=== WHAT YOU ARE ASKED TO DO ===
Word for word, transcribe every line from the one holding "Where should I" through the end of the records, but not the pictures.

[Dataset entries]

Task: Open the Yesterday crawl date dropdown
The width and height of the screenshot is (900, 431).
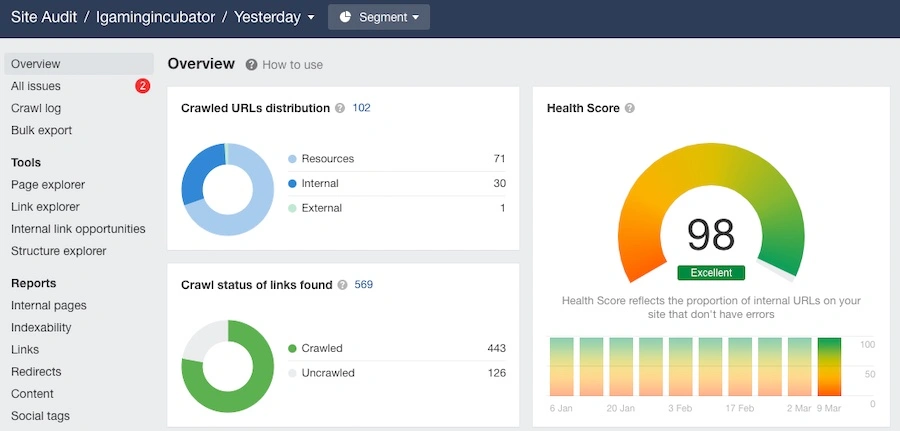Action: [x=274, y=17]

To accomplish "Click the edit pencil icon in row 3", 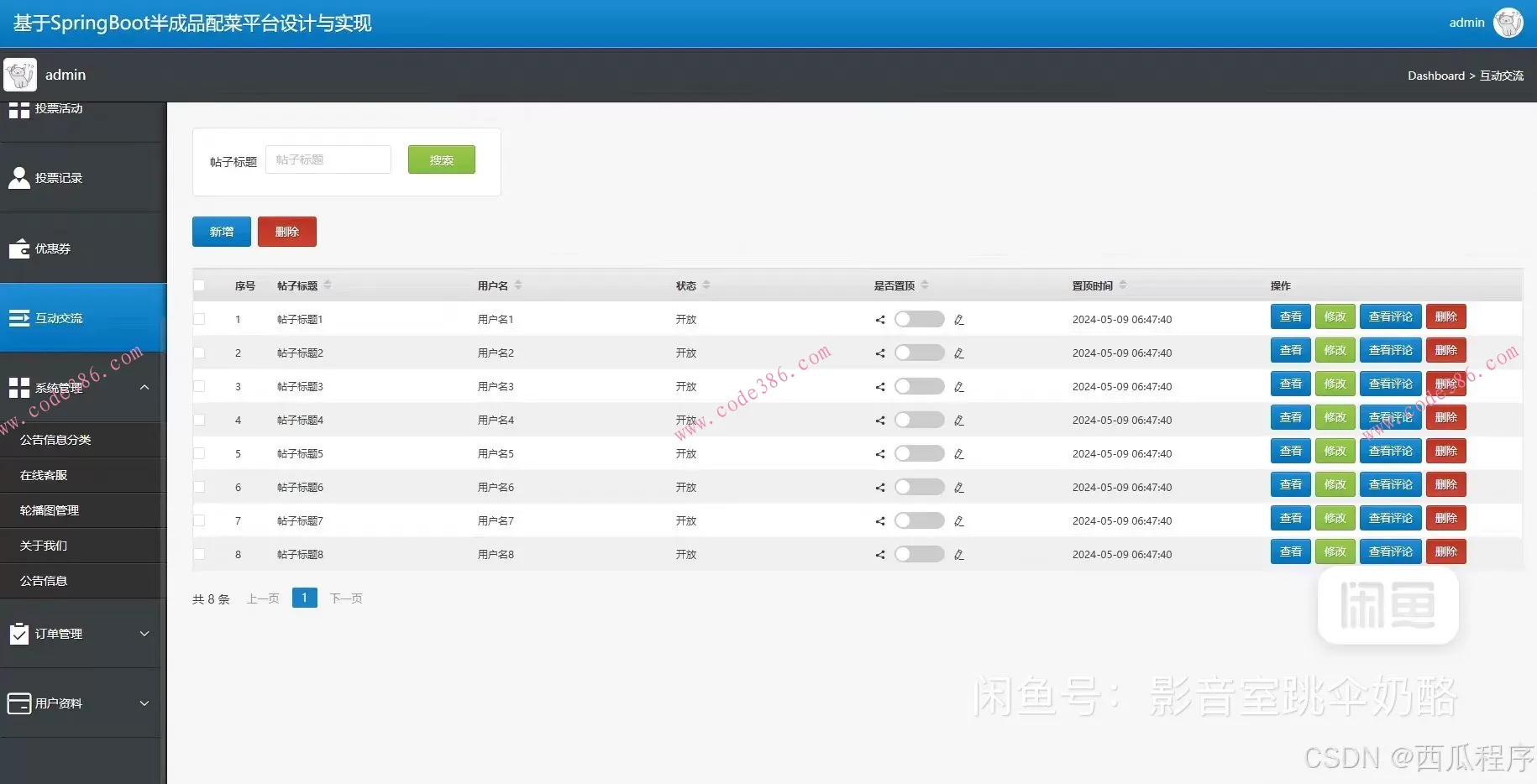I will click(x=959, y=387).
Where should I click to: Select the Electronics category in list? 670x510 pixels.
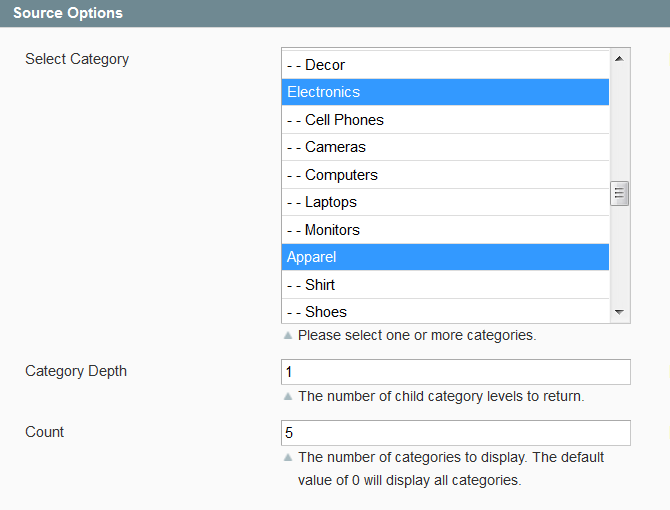pyautogui.click(x=445, y=92)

=== EXPECTED ANSWER ===
Where should I click to: Select the Electronics category in list? 670x510 pixels.
pyautogui.click(x=445, y=92)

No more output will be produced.